Exercise directions: Copy the entries that follow, exactly and completely.

** Material supplied follows **

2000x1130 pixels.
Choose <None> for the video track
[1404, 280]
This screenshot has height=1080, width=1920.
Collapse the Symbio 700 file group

** End of Material supplied **

Response below:
2000x1130 pixels.
Choose <None> for the video track
[1404, 280]
This screenshot has height=1080, width=1920.
Collapse the Symbio 700 file group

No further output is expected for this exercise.